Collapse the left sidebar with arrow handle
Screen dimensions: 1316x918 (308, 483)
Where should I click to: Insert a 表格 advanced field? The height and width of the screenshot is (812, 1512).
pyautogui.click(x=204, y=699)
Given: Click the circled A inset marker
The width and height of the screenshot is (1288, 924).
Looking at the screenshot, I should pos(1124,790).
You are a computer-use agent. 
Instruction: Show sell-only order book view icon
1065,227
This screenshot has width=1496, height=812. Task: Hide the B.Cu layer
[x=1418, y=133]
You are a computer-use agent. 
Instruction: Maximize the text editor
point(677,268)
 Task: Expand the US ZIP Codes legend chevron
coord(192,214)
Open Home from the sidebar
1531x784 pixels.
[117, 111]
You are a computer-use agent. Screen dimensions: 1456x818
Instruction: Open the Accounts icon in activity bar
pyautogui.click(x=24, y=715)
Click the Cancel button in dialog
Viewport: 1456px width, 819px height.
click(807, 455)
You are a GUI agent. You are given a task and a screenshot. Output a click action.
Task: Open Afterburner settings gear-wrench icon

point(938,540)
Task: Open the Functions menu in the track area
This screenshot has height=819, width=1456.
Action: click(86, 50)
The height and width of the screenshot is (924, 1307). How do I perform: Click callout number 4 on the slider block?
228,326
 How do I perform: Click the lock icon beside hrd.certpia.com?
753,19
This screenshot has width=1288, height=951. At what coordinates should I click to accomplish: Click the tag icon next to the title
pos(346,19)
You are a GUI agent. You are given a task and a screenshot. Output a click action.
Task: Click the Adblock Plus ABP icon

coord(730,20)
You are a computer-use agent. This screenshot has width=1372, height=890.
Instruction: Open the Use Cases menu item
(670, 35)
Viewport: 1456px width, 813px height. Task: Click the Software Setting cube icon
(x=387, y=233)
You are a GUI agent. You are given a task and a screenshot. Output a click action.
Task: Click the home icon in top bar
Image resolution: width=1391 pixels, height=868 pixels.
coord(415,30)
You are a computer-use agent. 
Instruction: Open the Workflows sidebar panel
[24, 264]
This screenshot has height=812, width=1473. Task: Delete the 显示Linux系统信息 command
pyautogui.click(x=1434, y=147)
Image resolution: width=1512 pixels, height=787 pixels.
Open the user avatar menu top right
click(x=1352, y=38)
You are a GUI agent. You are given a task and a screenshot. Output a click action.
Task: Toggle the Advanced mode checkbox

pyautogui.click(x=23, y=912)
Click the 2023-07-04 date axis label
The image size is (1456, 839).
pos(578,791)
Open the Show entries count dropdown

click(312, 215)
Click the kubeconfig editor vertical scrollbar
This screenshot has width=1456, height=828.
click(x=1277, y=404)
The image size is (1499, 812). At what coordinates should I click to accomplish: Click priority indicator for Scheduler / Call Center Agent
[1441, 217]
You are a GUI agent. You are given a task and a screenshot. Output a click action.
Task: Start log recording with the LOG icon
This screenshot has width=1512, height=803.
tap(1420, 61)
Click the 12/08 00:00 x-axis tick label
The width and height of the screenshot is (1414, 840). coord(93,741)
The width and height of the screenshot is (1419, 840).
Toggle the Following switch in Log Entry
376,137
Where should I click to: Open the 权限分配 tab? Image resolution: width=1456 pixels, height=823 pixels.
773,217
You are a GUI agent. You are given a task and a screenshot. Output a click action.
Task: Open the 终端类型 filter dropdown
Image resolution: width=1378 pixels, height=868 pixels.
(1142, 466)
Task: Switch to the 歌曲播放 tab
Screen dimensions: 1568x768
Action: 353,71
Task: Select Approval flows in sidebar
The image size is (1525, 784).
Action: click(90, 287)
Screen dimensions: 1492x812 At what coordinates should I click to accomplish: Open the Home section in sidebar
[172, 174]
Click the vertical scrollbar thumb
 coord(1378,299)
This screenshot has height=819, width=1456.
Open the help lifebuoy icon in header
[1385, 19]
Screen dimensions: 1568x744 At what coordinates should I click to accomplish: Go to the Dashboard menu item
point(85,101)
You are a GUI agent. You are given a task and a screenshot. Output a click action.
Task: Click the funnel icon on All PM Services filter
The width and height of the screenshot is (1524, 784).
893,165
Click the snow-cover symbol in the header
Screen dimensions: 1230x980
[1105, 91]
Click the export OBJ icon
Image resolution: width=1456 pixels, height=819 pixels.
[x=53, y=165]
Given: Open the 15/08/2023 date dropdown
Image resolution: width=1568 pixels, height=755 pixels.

DESCRIPTION OF THE TASK –
Using the material above, output each line exactly as it appears.

REPLY –
Collapse the left sidebar with arrow handle
Screen dimensions: 1316x918 (308, 483)
Where should I click to: Insert a 表格 advanced field? The height and width of the screenshot is (812, 1512).
pyautogui.click(x=204, y=699)
Given: Click the circled A inset marker
The width and height of the screenshot is (1288, 924).
Looking at the screenshot, I should pos(1124,790).
You are a computer-use agent. 
Instruction: Show sell-only order book view icon
1065,227
This screenshot has width=1496, height=812. Task: Hide the B.Cu layer
[x=1418, y=133]
You are a computer-use agent. 
Instruction: Maximize the text editor
point(677,268)
 Task: Expand the US ZIP Codes legend chevron
coord(192,214)
Open Home from the sidebar
1531x784 pixels.
[117, 111]
You are a computer-use agent. Screen dimensions: 1456x818
Instruction: Open the Accounts icon in activity bar
pyautogui.click(x=24, y=715)
Click the Cancel button in dialog
Viewport: 1456px width, 819px height.
click(807, 455)
You are a GUI agent. You are given a task and a screenshot. Output a click action.
Task: Open Afterburner settings gear-wrench icon

point(938,540)
Task: Open the Functions menu in the track area
This screenshot has height=819, width=1456.
Action: click(86, 50)
The height and width of the screenshot is (924, 1307). How do I perform: Click callout number 4 on the slider block?
228,326
 How do I perform: Click the lock icon beside hrd.certpia.com?
753,19
This screenshot has width=1288, height=951. At what coordinates should I click to accomplish: Click the tag icon next to the title
pos(346,19)
You are a GUI agent. You are given a task and a screenshot. Output a click action.
Task: Click the Adblock Plus ABP icon

coord(730,20)
You are a computer-use agent. This screenshot has width=1372, height=890.
Instruction: Open the Use Cases menu item
(670, 35)
Viewport: 1456px width, 813px height. Task: Click the Software Setting cube icon
(x=387, y=233)
You are a GUI agent. You are given a task and a screenshot. Output a click action.
Task: Click the home icon in top bar
Image resolution: width=1391 pixels, height=868 pixels.
coord(415,30)
You are a computer-use agent. 
Instruction: Open the Workflows sidebar panel
[24, 264]
This screenshot has height=812, width=1473. Task: Delete the 显示Linux系统信息 command
pyautogui.click(x=1434, y=147)
Image resolution: width=1512 pixels, height=787 pixels.
Open the user avatar menu top right
click(x=1352, y=38)
You are a GUI agent. You are given a task and a screenshot. Output a click action.
Task: Toggle the Advanced mode checkbox

pyautogui.click(x=23, y=912)
Click the 2023-07-04 date axis label
The image size is (1456, 839).
pos(578,791)
Open the Show entries count dropdown

click(312, 215)
Click the kubeconfig editor vertical scrollbar
This screenshot has width=1456, height=828.
click(x=1277, y=404)
The image size is (1499, 812). At what coordinates should I click to accomplish: Click priority indicator for Scheduler / Call Center Agent
[1441, 217]
You are a GUI agent. You are given a task and a screenshot. Output a click action.
Task: Start log recording with the LOG icon
This screenshot has width=1512, height=803.
tap(1420, 61)
Click the 12/08 00:00 x-axis tick label
The width and height of the screenshot is (1414, 840). coord(93,741)
The width and height of the screenshot is (1419, 840).
Toggle the Following switch in Log Entry
376,137
Where should I click to: Open the 权限分配 tab? Image resolution: width=1456 pixels, height=823 pixels.
773,217
You are a GUI agent. You are given a task and a screenshot. Output a click action.
Task: Open the 终端类型 filter dropdown
Image resolution: width=1378 pixels, height=868 pixels.
(1142, 466)
Task: Switch to the 歌曲播放 tab
Screen dimensions: 1568x768
Action: 353,71
Task: Select Approval flows in sidebar
The image size is (1525, 784).
Action: click(90, 287)
Screen dimensions: 1492x812 At what coordinates should I click to accomplish: Open the Home section in sidebar
[172, 174]
Click the vertical scrollbar thumb
 coord(1378,299)
This screenshot has height=819, width=1456.
Open the help lifebuoy icon in header
[1385, 19]
Screen dimensions: 1568x744 At what coordinates should I click to accomplish: Go to the Dashboard menu item
point(85,101)
You are a GUI agent. You are given a task and a screenshot. Output a click action.
Task: Click the funnel icon on All PM Services filter
The width and height of the screenshot is (1524, 784).
893,165
Click the snow-cover symbol in the header
Screen dimensions: 1230x980
[1105, 91]
Click the export OBJ icon
Image resolution: width=1456 pixels, height=819 pixels.
[x=53, y=165]
Given: Open the 15/08/2023 date dropdown
Image resolution: width=1568 pixels, height=755 pixels.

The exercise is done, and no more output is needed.